A run of records:
------------------------------
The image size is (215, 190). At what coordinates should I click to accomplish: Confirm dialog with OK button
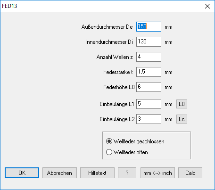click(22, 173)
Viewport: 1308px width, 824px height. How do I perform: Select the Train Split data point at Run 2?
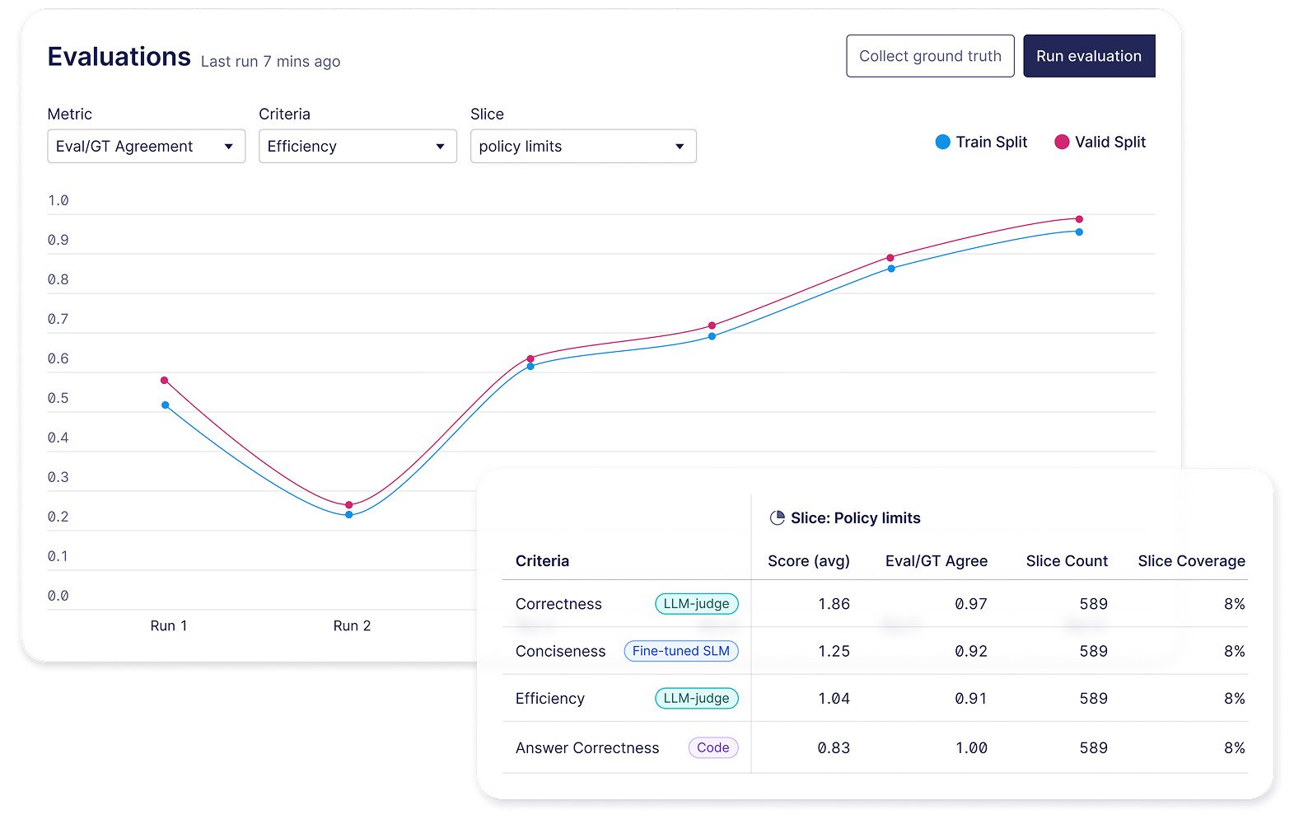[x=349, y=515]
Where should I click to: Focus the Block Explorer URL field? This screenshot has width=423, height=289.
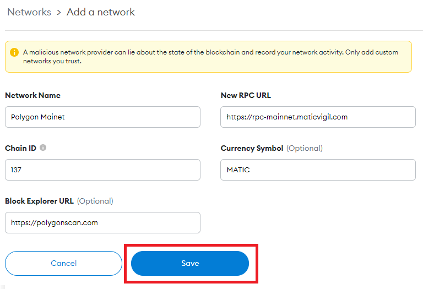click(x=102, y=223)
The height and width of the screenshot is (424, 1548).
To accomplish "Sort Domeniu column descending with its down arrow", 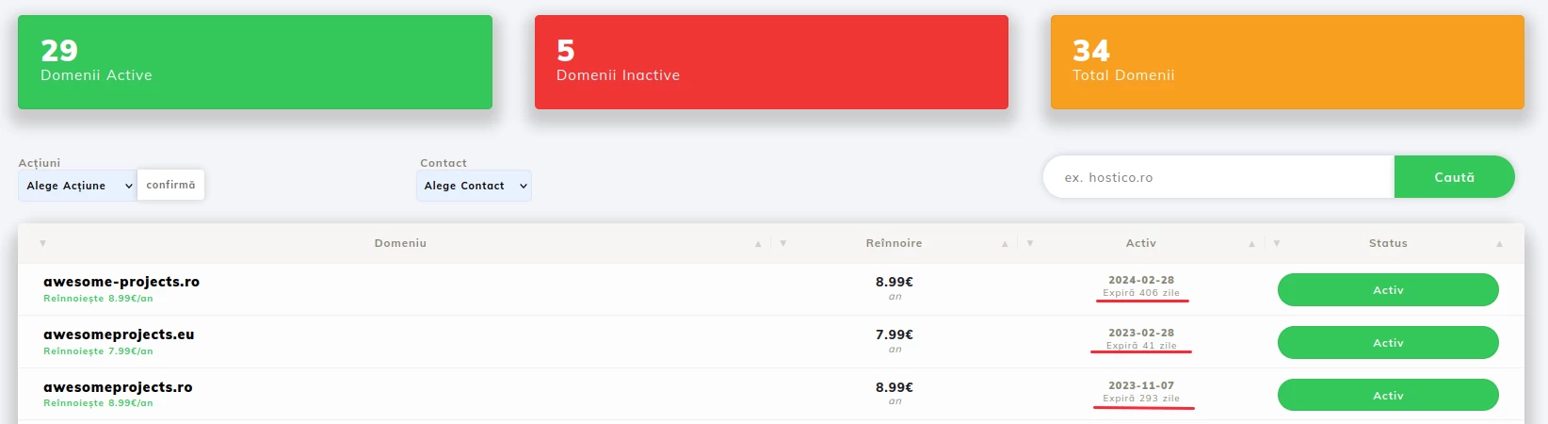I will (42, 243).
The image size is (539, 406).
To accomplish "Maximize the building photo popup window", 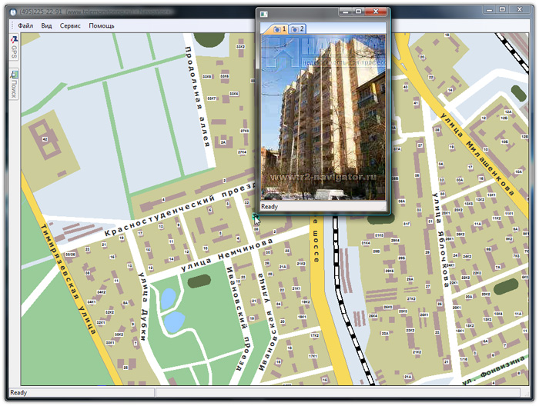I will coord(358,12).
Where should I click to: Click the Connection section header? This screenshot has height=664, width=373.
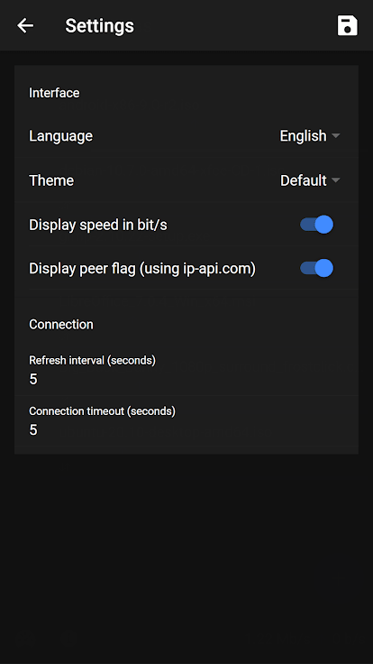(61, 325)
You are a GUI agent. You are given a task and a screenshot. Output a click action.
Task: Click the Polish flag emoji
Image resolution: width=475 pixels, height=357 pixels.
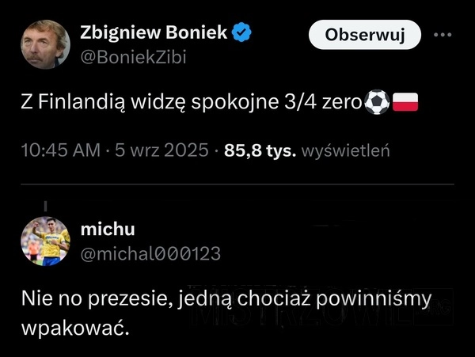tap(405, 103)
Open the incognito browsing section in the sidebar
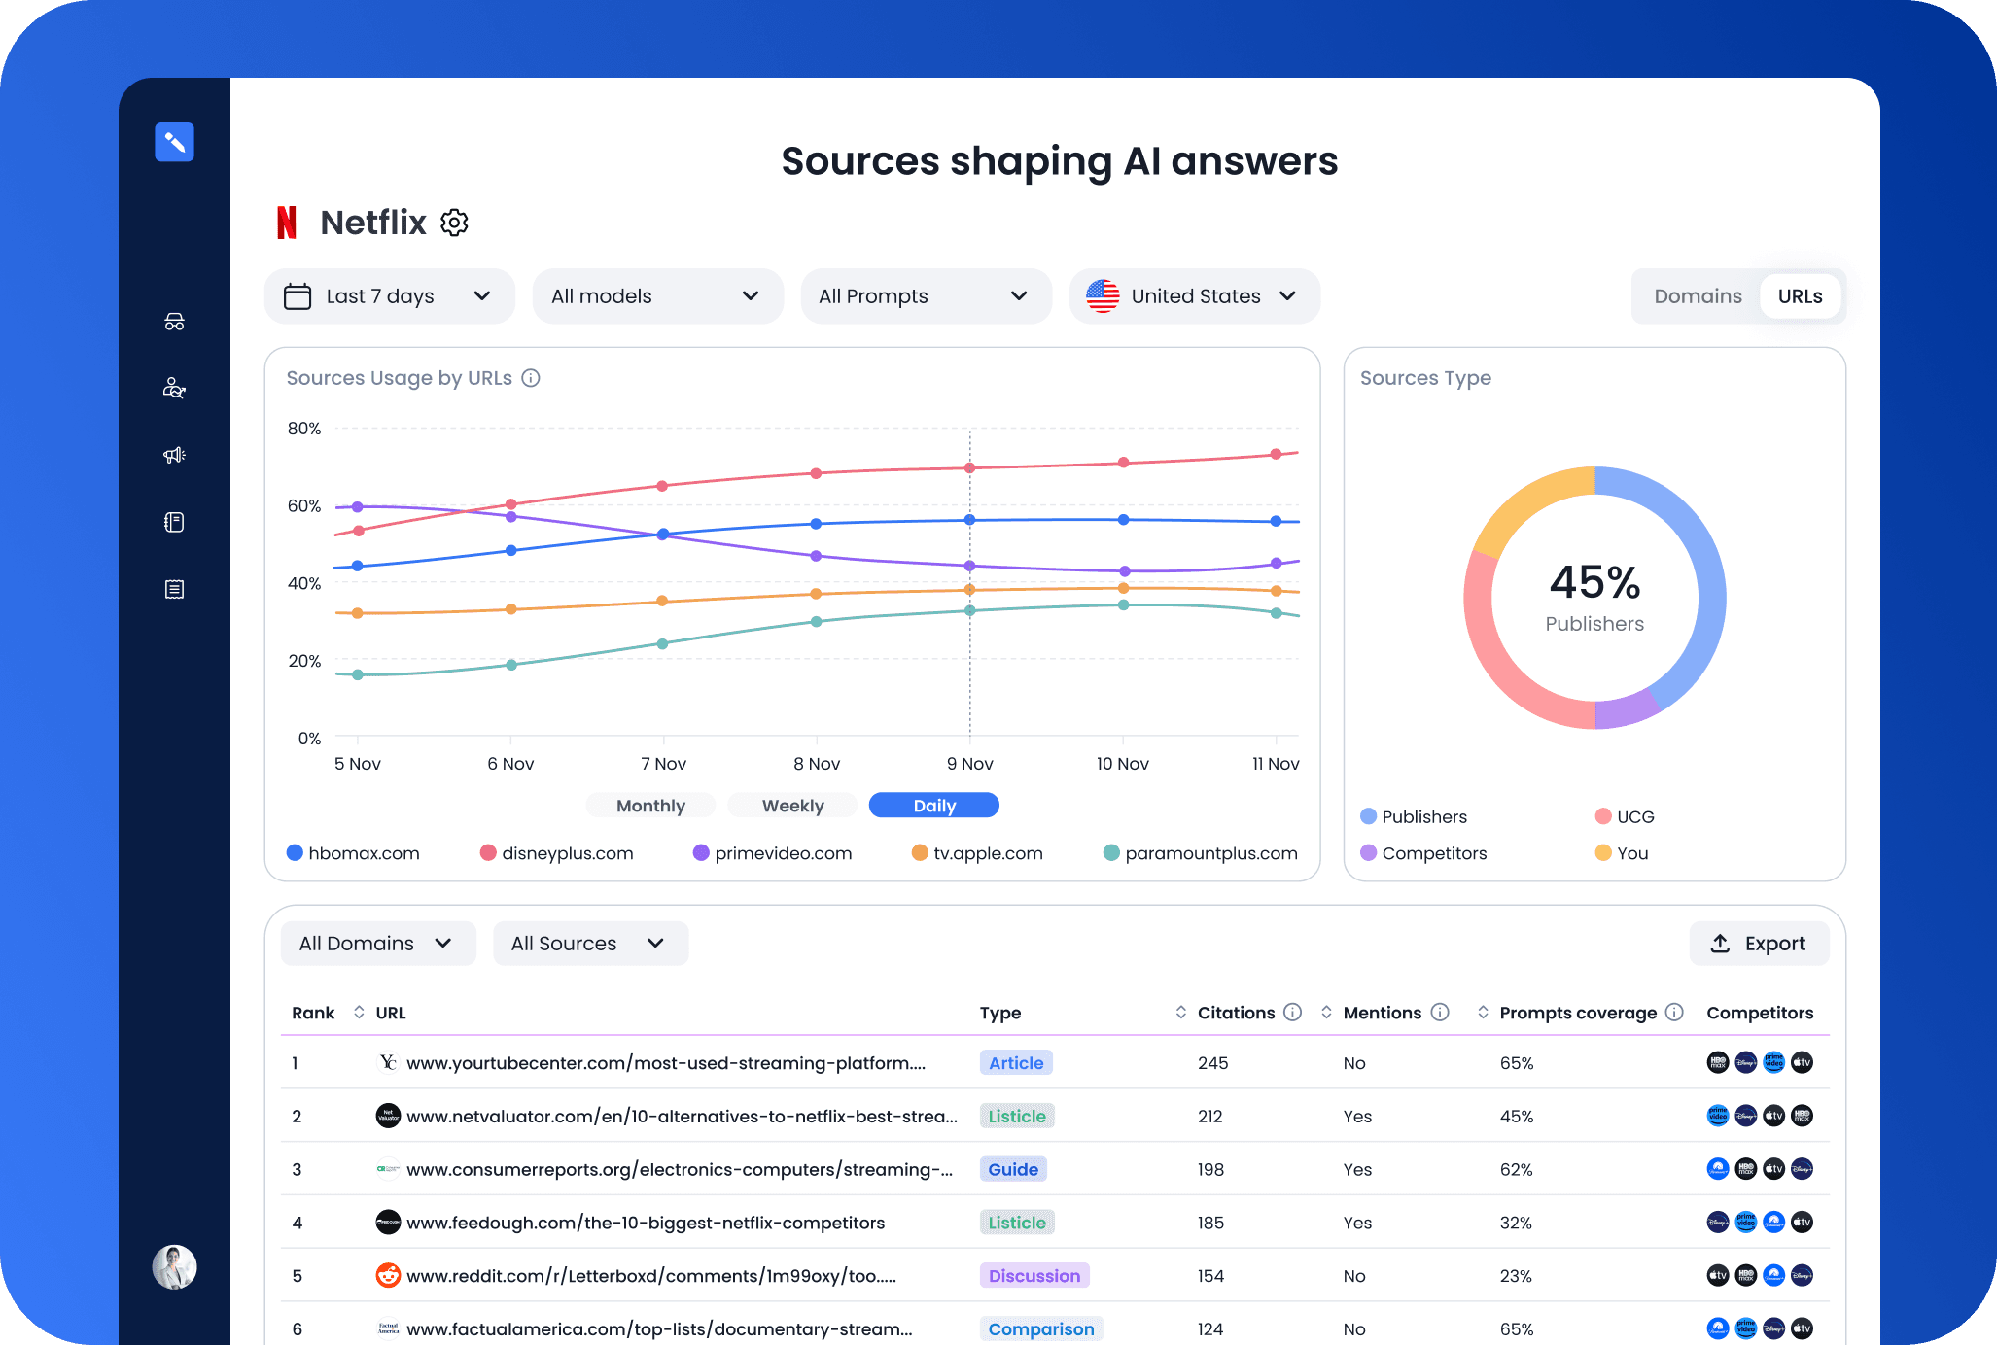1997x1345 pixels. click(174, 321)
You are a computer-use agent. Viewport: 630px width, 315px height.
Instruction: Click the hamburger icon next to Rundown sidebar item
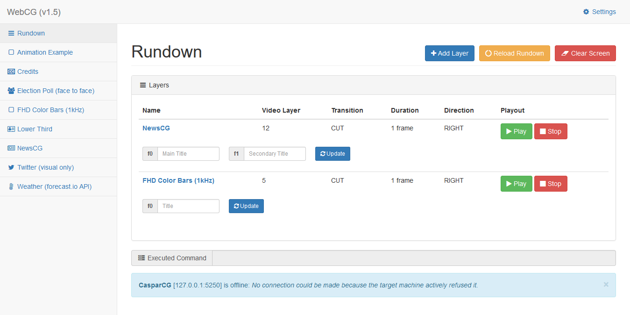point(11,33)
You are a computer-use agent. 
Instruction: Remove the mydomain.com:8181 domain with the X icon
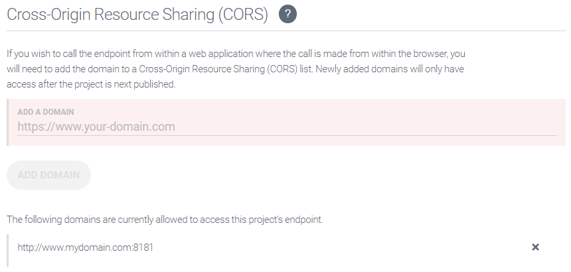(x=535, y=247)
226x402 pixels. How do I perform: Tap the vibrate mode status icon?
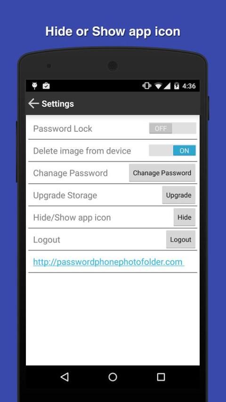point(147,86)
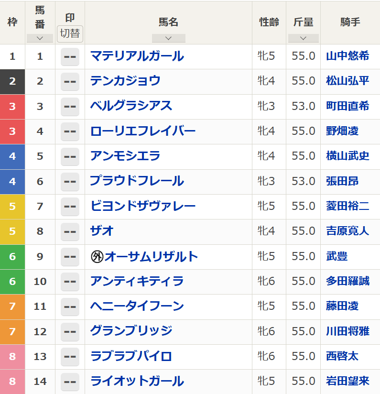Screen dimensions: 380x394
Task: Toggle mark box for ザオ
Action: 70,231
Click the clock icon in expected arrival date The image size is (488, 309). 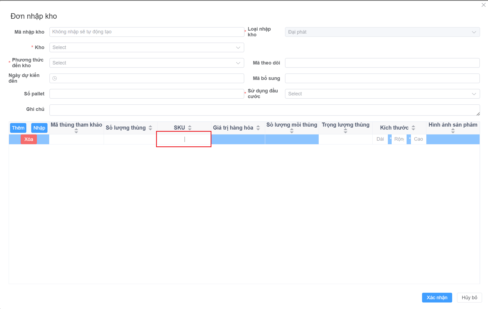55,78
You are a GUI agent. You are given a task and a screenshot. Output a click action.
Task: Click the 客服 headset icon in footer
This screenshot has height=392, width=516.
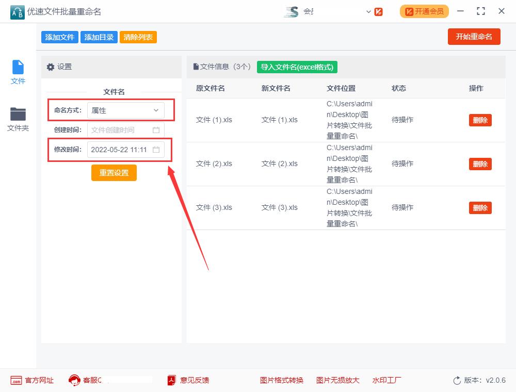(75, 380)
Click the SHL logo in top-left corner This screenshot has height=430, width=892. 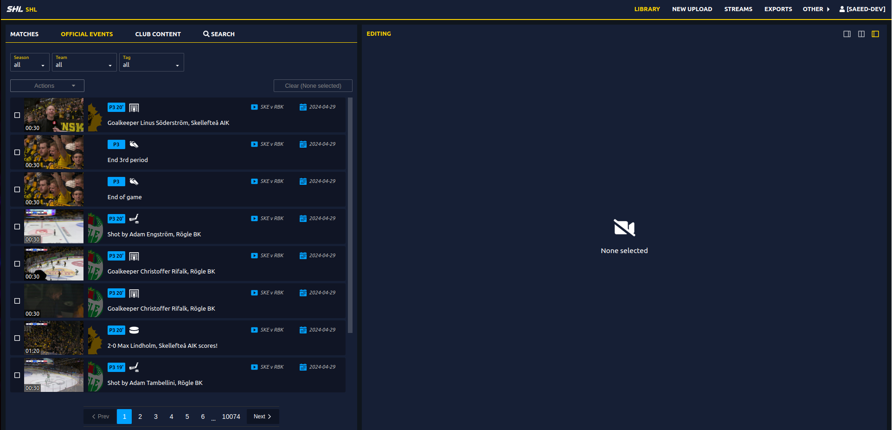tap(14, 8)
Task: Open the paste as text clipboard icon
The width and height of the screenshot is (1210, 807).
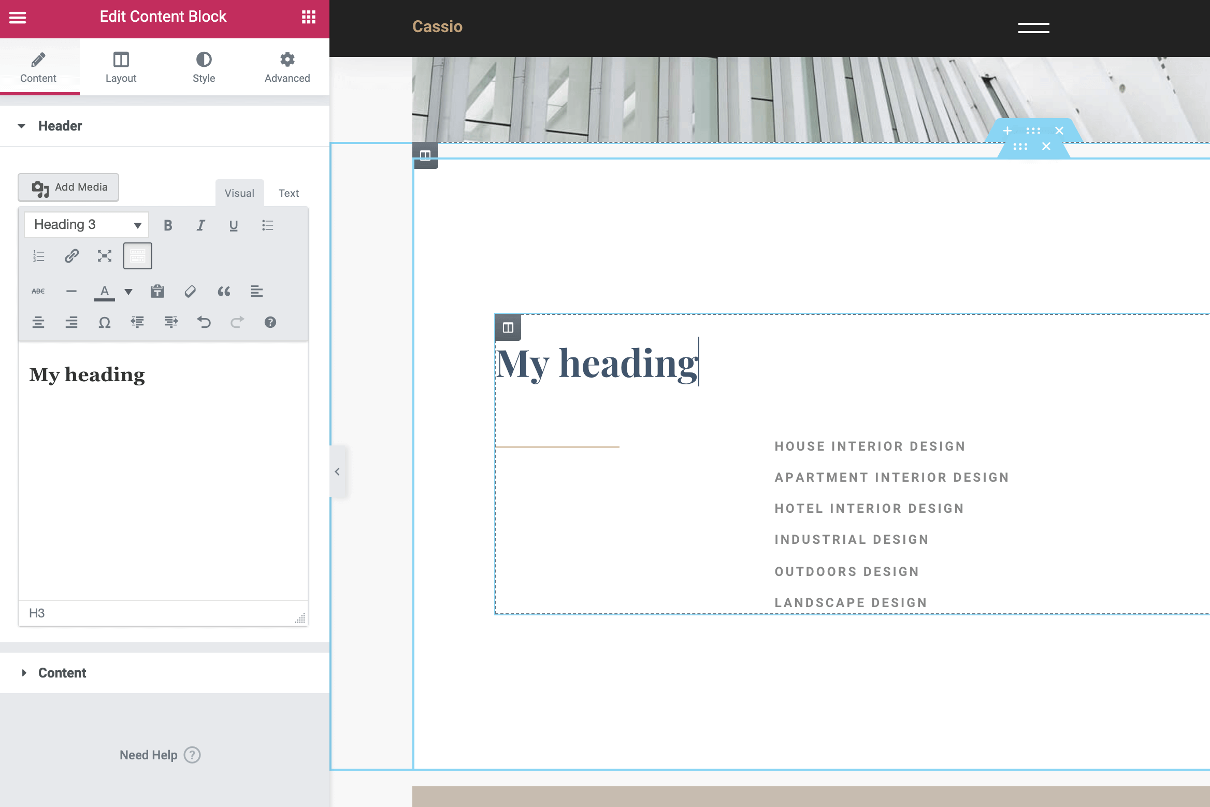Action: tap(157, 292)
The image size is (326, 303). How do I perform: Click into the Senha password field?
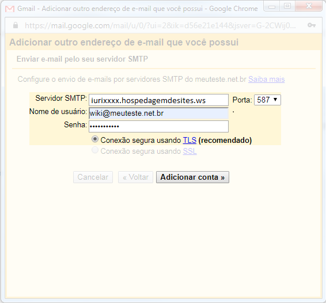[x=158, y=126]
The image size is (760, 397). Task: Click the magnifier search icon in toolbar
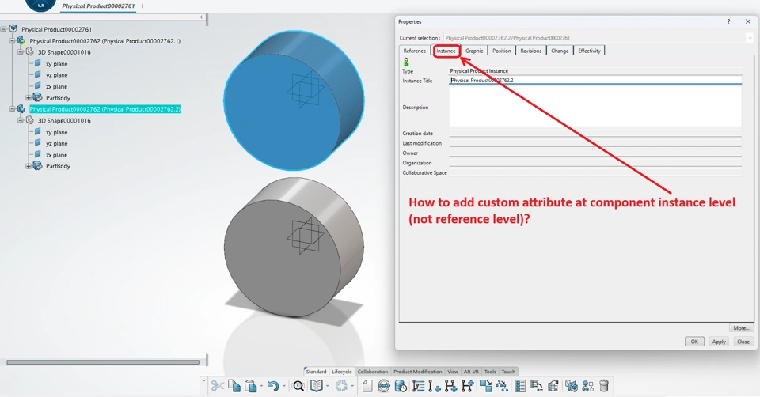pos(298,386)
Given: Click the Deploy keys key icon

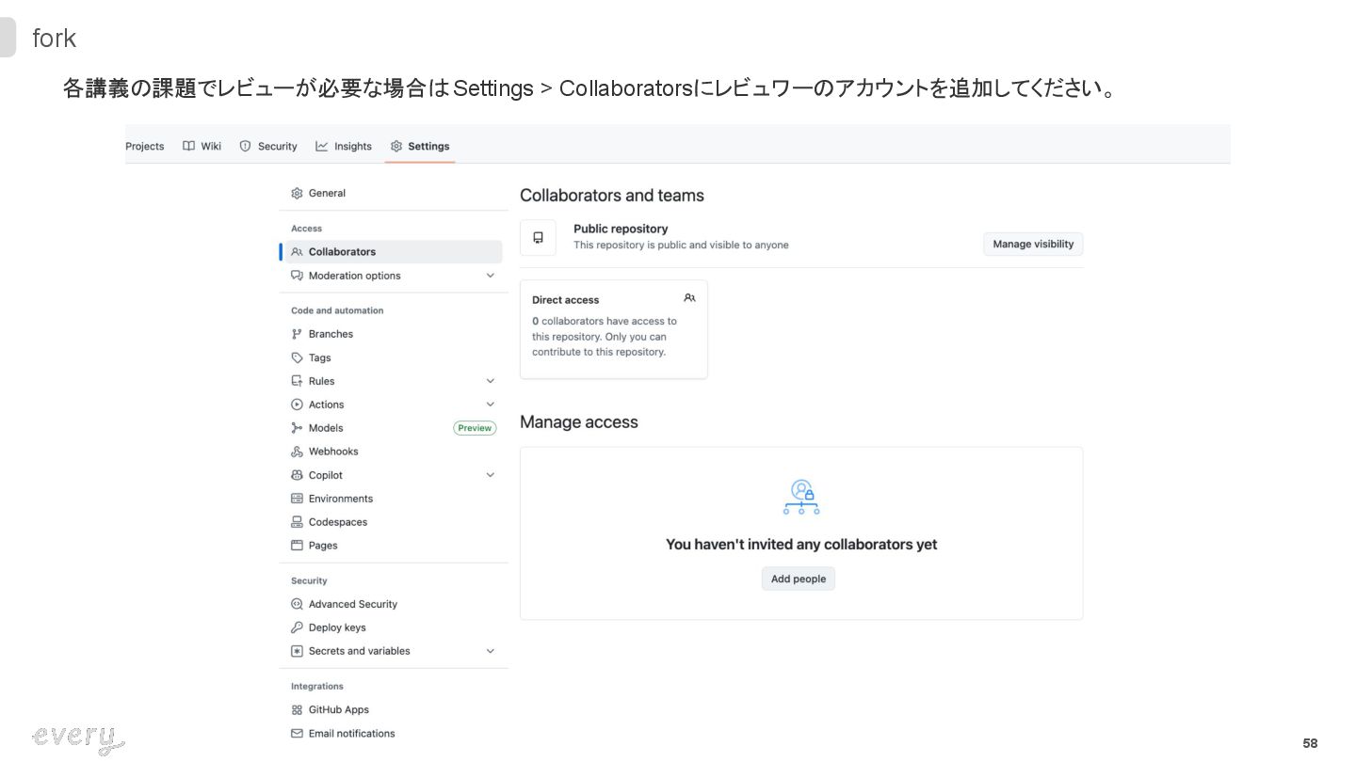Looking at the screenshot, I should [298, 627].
------------------------------
» AIM
Recast the items, starting at the top and going on through the line that contains "[x=349, y=515]", as a two-column CSV with the headers item_text and answer, one row per item, each field quoted and any line breaks replaced by spaces. Leave the pictures out.

» FULL ANSWER
item_text,answer
"The image size is (215, 190). At what coordinates should I click to accomplish: Confirm dialog with OK button","click(22, 173)"
"Viewport: 1308px width, 824px height. How do I perform: Select the Train Split data point at Run 2?","[x=349, y=515]"